Una delle punte massime al pronto soccorso dell’ospedale Fogliani si è toccata poche ore fa, alle 20: 2 codici rossi, 13 codici gialli e 13 verdi. Nello stesso momento Cutroni Zodda di Barcellona c’era solo un codice giallo. L’emergenza nel reparto diretto dal dottore Salvatore Scarpaci è ormai una costante e – nonostante l’impegno dei sanitari – non si riesce sempre a mantenere il distanziamento sociale poiché i pazienti vengono accompagnati quasi sempre da parenti e amici e intasano la sala d’aspetto.

Essendo quella di Milazzo l’unica struttura ospedaliera della fascia tirrenica messinese ad avere tutti i reparti i pazienti arrivano anche da fuori comprensorio, scavalcando i nosocomi di Barcellona, Patti o Sant’Agata Militello. Il caos è una costante. Il fatto è che a Milazzo c’è, ad esempio, lo stesso numero di personale di Barcellona (una ventina di infermieri e una decina di medici che si alternano nei vari turni per garantire l’assistenza h24) dove nel mese di maggio, secondo indiscrezioni, parrebbe si sarebbero rivolti una sessantina di pazienti a fronte di oltre 2500 a Milazzo. Il personale è stremato nonostante nei giorni scorsi siano arrivati dei tirocinanti a rinforzare l’organico.

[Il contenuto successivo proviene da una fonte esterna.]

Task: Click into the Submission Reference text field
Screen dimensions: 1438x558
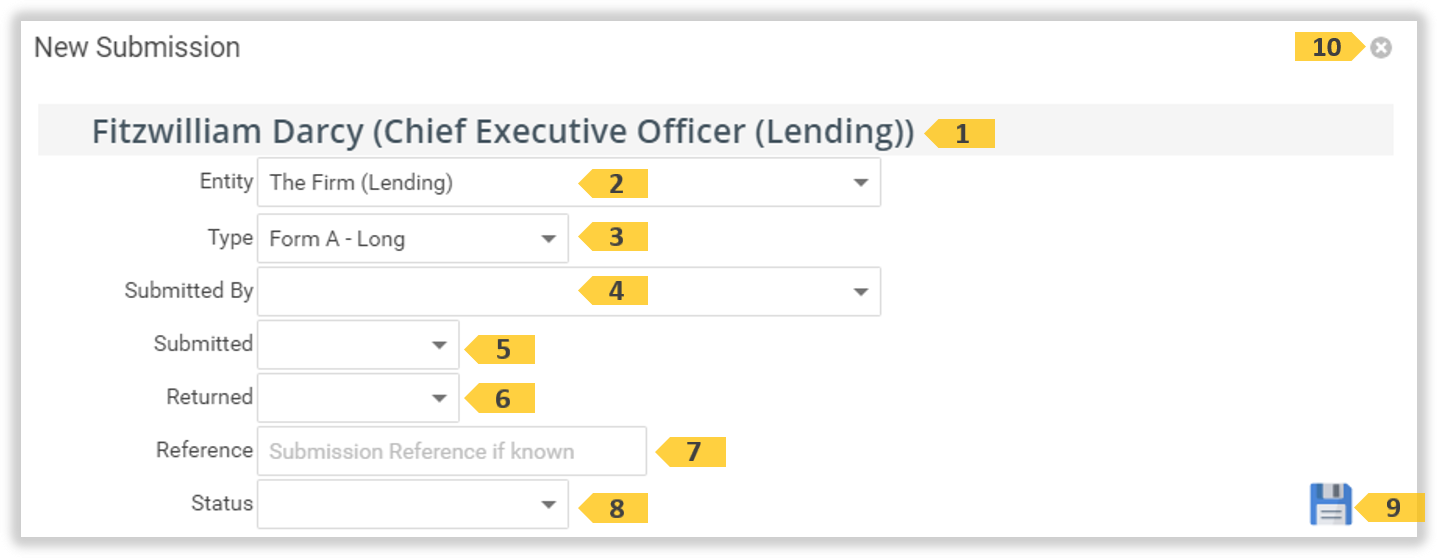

Sull’argomento il sindaco Giovanni Formica ha anticipato che scriverà al direttore generale dell’Asp, Paolo La Paglia. «Il presidio ospedaliero di Milazzo si conferma punto di riferimento di tutta la fascia tirrenica e in estate, con l’arrivo dei turisti, sarà messo sotto stress ancora di più. I vertici dell’Asp non possono non considerare l’esigenza immediata di aumentare la dotazione organica ma anche di rendere i locali del pronto soccorso più ampi e moderni» sostiene.